Records from a data collection
BEGIN
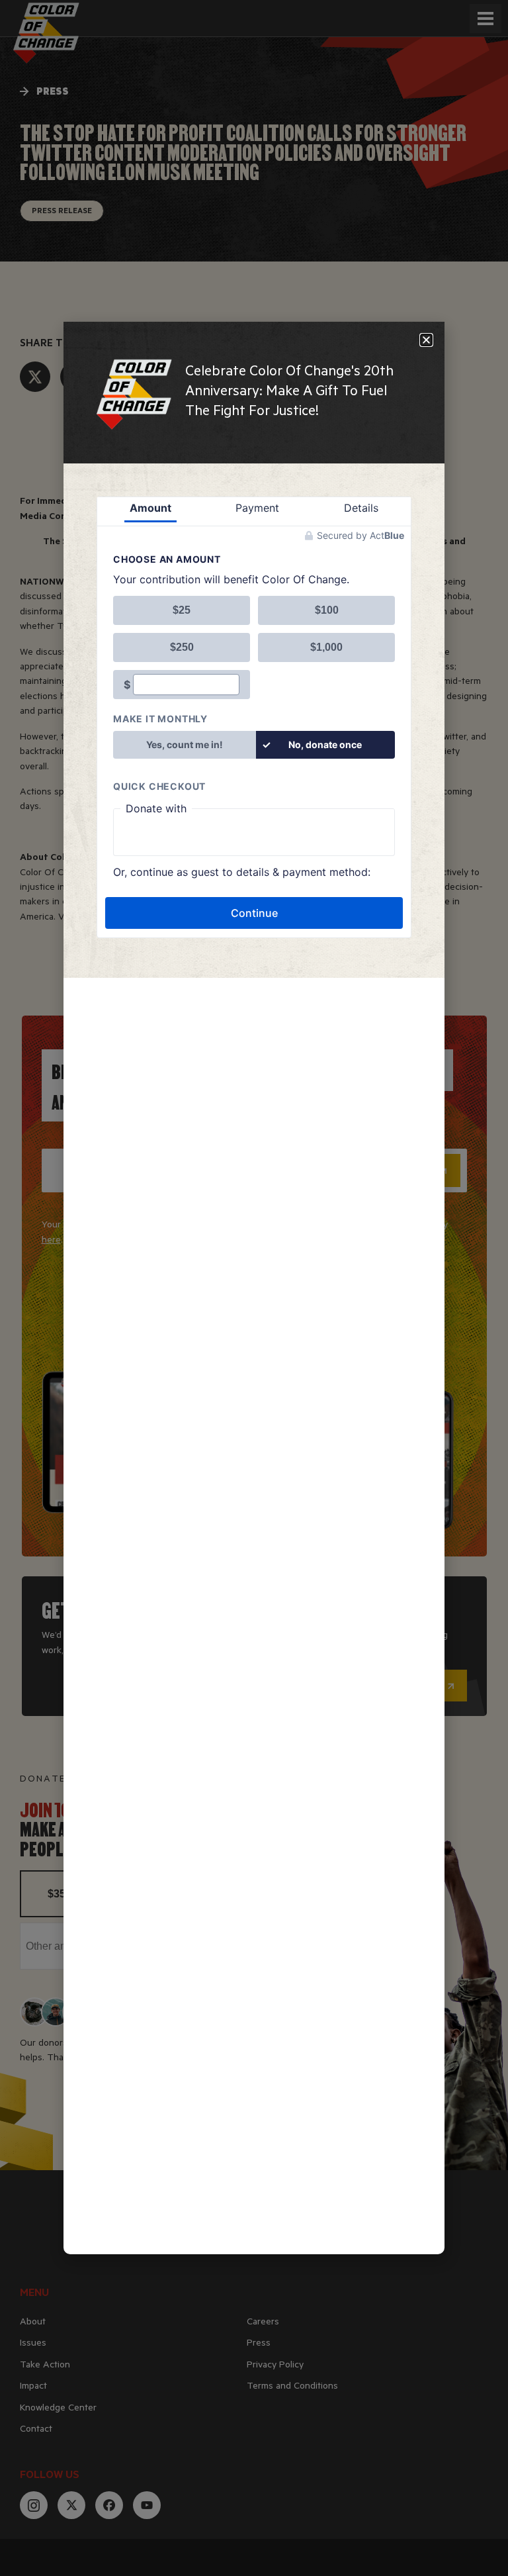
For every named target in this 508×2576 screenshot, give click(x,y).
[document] (254, 1288)
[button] (426, 340)
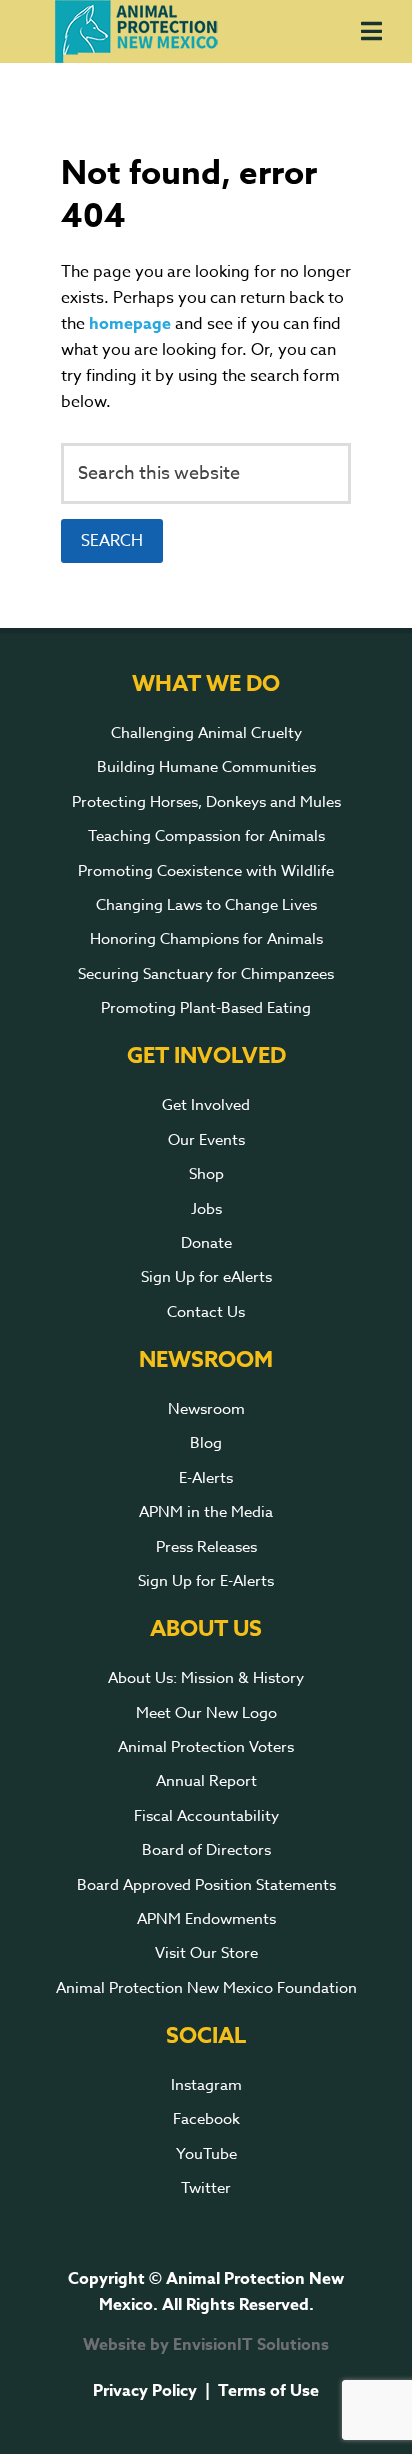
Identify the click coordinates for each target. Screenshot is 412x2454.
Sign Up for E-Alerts (206, 1581)
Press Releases (206, 1547)
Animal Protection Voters (206, 1747)
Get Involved (206, 1105)
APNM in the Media (206, 1512)
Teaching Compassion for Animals (206, 836)
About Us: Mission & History (206, 1678)
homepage (130, 324)
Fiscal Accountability (206, 1816)
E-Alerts (206, 1478)
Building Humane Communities (206, 767)
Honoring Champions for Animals (206, 939)
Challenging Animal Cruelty (206, 733)
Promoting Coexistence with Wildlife (206, 871)
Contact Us (206, 1312)
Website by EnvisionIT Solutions (206, 2345)
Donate (206, 1243)
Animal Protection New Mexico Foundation (206, 1988)
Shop (206, 1174)
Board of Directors (206, 1850)
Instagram (206, 2085)
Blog (206, 1443)
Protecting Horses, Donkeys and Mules (206, 802)
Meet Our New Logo (206, 1713)
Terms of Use (268, 2391)
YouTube (206, 2154)
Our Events (206, 1140)
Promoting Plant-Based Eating (206, 1008)
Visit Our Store (206, 1953)
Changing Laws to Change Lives (206, 905)
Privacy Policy (145, 2391)
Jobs (206, 1209)
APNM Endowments (206, 1919)
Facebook (206, 2119)
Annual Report (206, 1781)
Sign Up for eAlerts (206, 1277)
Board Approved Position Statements (206, 1885)
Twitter (206, 2188)
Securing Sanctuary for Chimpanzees (206, 974)
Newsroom (206, 1409)
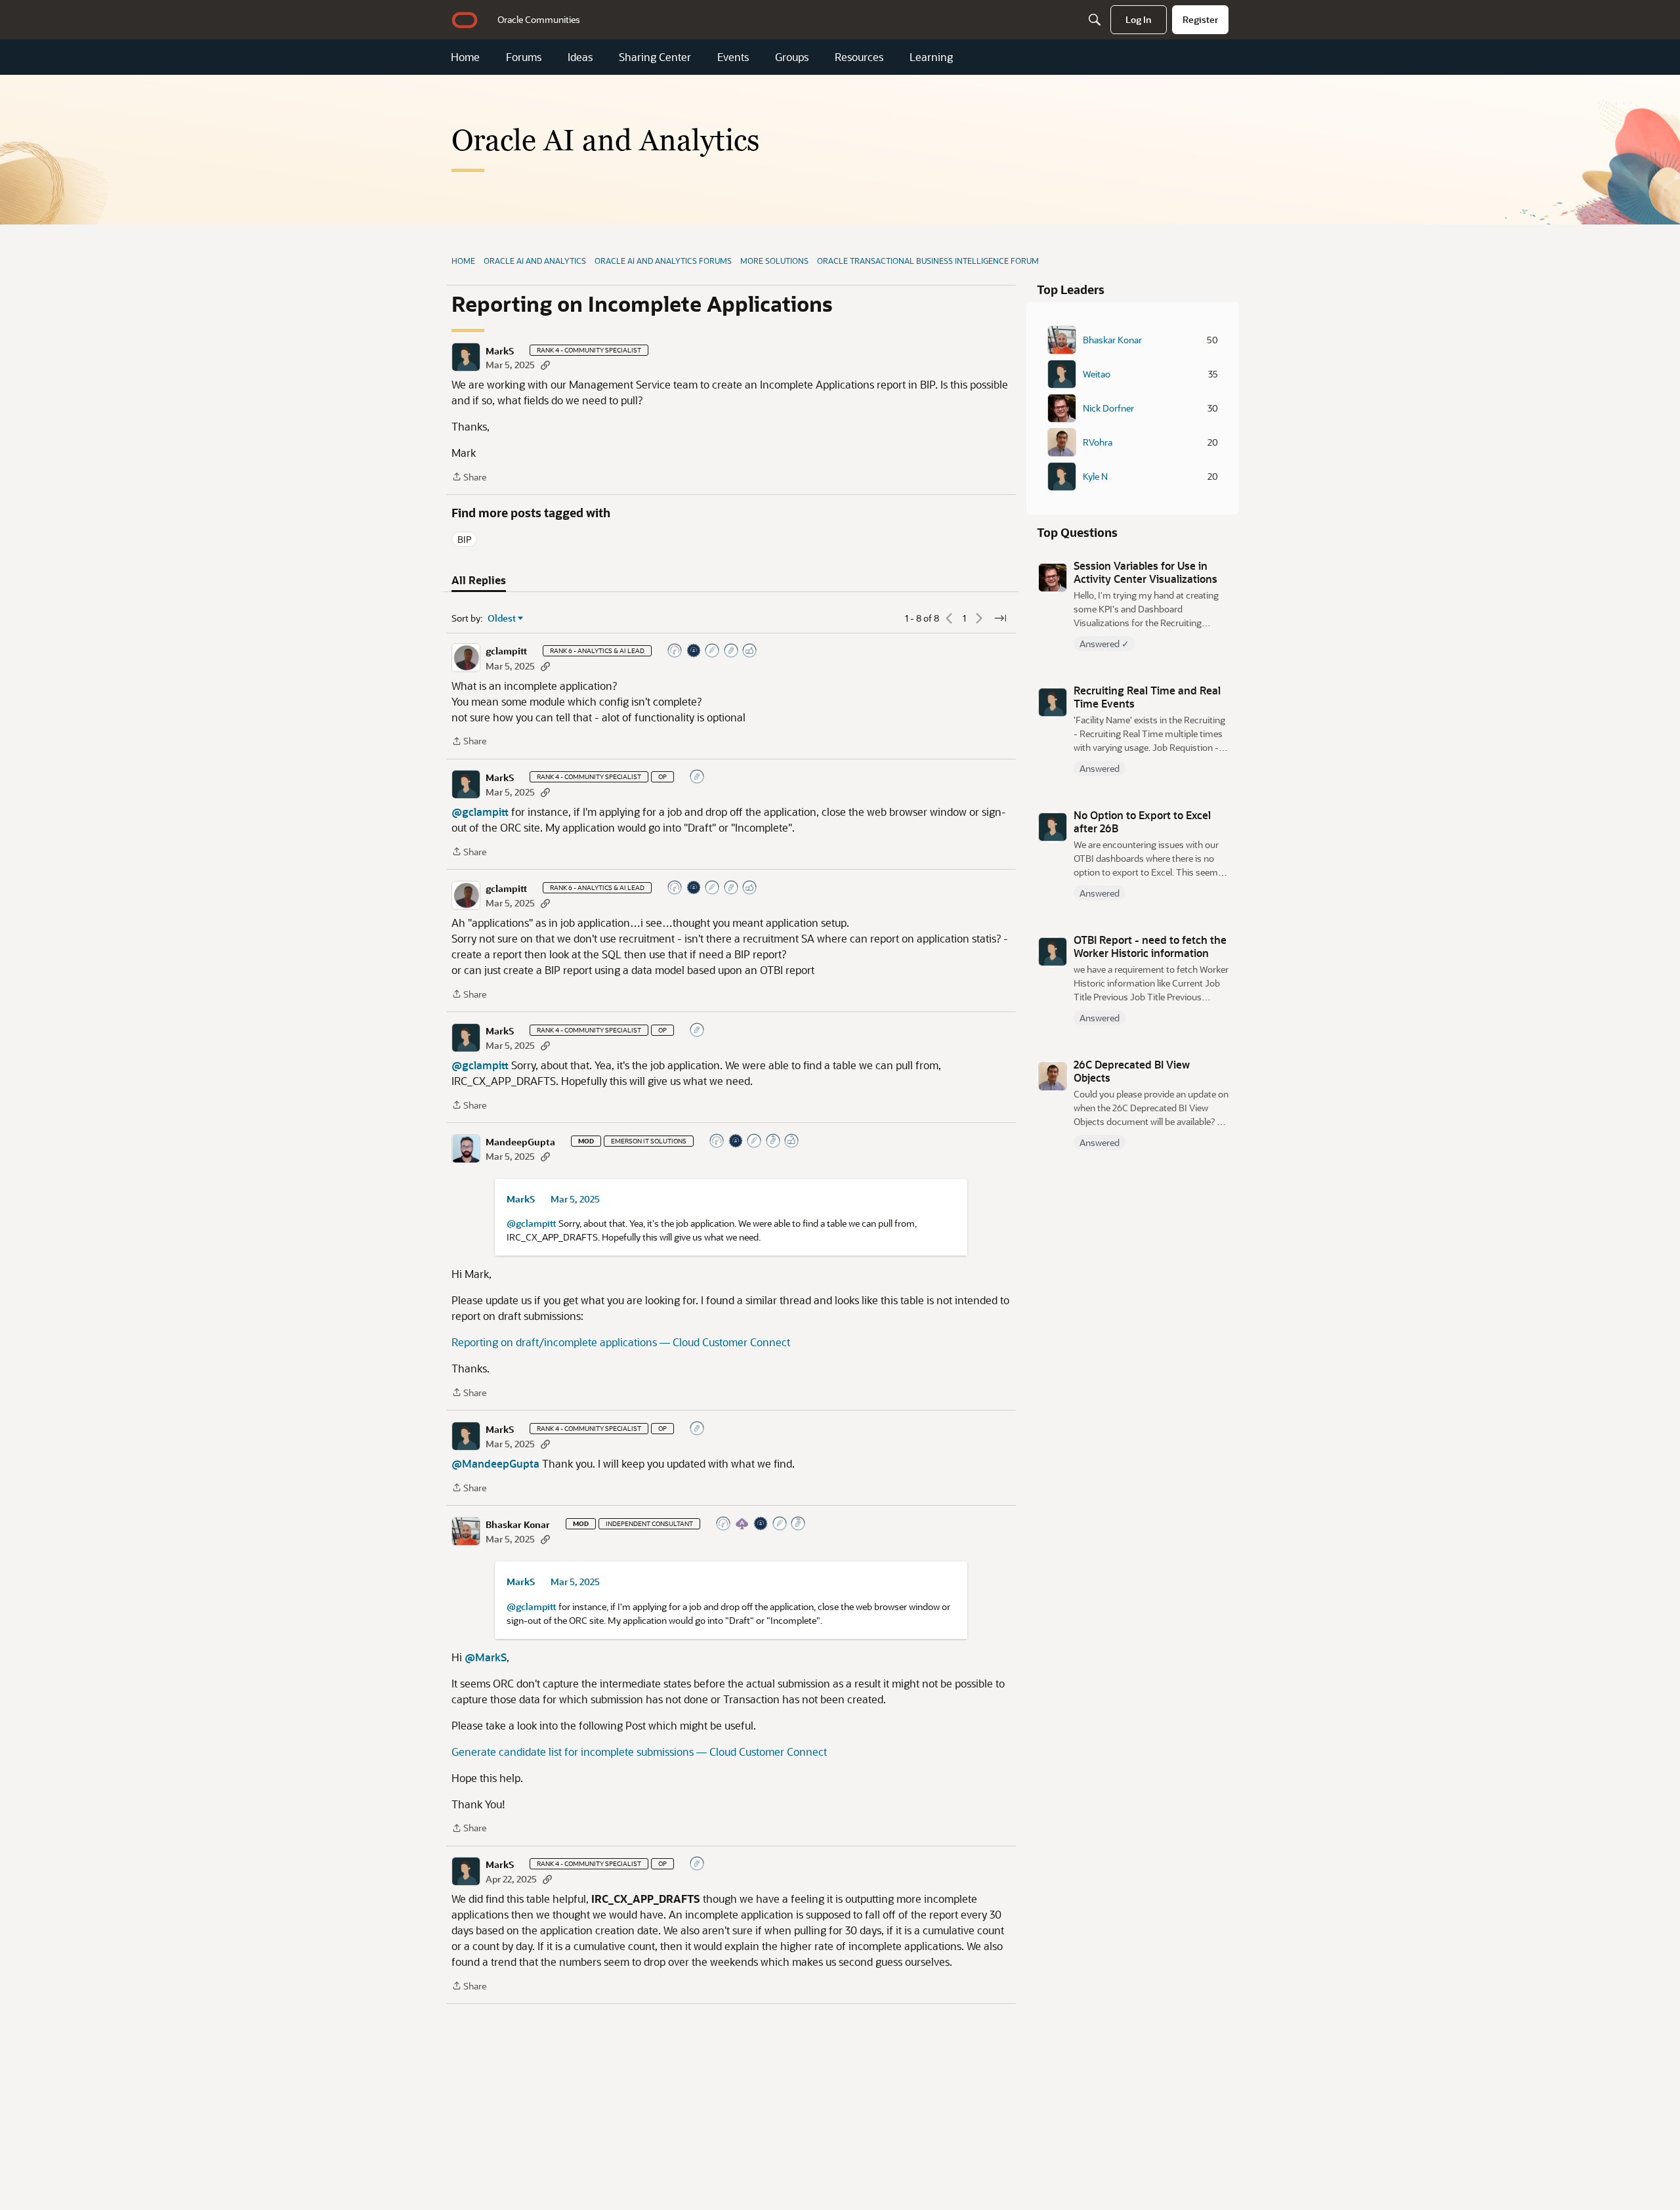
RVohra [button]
END
● **WHAT IS EXPECTED**
Word for word, set down every line of the records above, and leave the pictures out.

● **RESPONSE AREA**
For every named target in this 508×2576 screenshot, give click(x,y).
[document] (254, 1288)
[button] (426, 340)
Identify the click coordinates for each target. Screenshot is 412x2454.
Sign Up for E-Alerts (206, 1581)
Press Releases (206, 1547)
Animal Protection Voters (206, 1747)
Get Involved (206, 1105)
APNM in the Media (206, 1512)
Teaching Compassion for Animals (206, 836)
About Us: Mission & History (206, 1678)
homepage (130, 324)
Fiscal Accountability (206, 1816)
E-Alerts (206, 1478)
Building Humane Communities (206, 767)
Honoring Champions for Animals (206, 939)
Challenging Animal Cruelty (206, 733)
Promoting Coexistence with Wildlife (206, 871)
Contact Us (206, 1312)
Website by EnvisionIT Solutions (206, 2345)
Donate (206, 1243)
Animal Protection New Mexico Foundation (206, 1988)
Shop (206, 1174)
Board of Directors (206, 1850)
Instagram (206, 2085)
Blog (206, 1443)
Protecting Horses, Donkeys and Mules (206, 802)
Meet Our New Logo (206, 1713)
Terms of Use (268, 2391)
YouTube (206, 2154)
Our Events (206, 1140)
Promoting Plant-Based Eating (206, 1008)
Visit Our Store (206, 1953)
Changing Laws to Change Lives (206, 905)
Privacy Policy (145, 2391)
Jobs (206, 1209)
APNM Endowments (206, 1919)
Facebook (206, 2119)
Annual Report (206, 1781)
Sign Up for eAlerts (206, 1277)
Board Approved Position Statements (206, 1885)
Twitter (206, 2188)
Securing Sanctuary for Chimpanzees (206, 974)
Newsroom (206, 1409)
RVohra [button]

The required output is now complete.